É o trunfo da técnica de Ferrara, mas que exige uma dose cavalar de paciência do espectador, que é recompensado em momentos de pura semiótica da imagem, enquanto em outros não é atendido em sua boa vontade. O problema aqui é a indefinição do seu diretor, se pretende viajar totalmente pelo onírico ou fincar os pés no real. Assim, ele transiciona entre ambos, o que reduz a própria construção estética da obra.

Com a falta de um roteiro ou uma direção narrativa mínima, as ideias não se concatenam e se perdem na neve e na areia do deserto, levadas pelo terreno infértil da abstração. E, por mais que Defoe se esforce, não é possível criar um personagem com um mínimo de carisma, passado ou motivação. Não entendemos suas atitudes e nem nos importamos com o seu destino, no fim das contas.

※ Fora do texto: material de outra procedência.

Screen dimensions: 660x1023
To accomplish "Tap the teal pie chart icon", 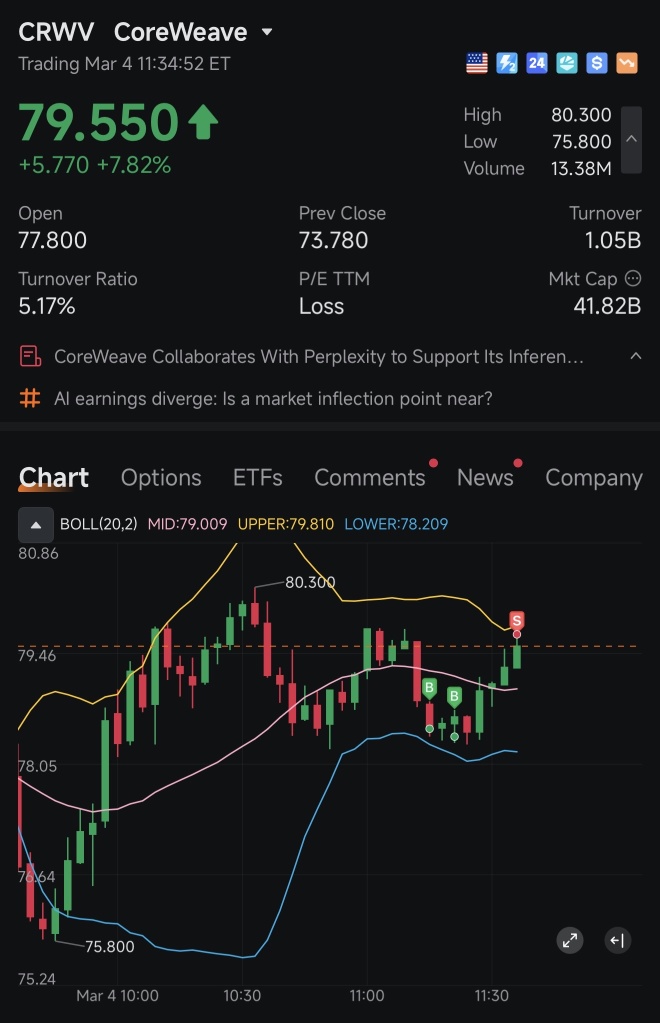I will point(567,63).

Mesmo assim, é sempre uma experiência acompanhar o diretor e admirar seu trabalho, como um grande slide de uma galeria virtual. Basta esquecer que existe uma proposta de filme por trás. Se você entender isso, pode assistir no Amazon Prime Video, onde a produção foi disponibilizada, após alguns anos no limbo de poucos festivais e prejudicado pela pandemia de covid-19.

Uma curiosidade: A exibição do filme em Berlim e o início da quarentena da covid deram origem a um documentário dirigido pelo próprio Ferrara, chamado “Sportin’ Life”, que nunca estreou no Brasil.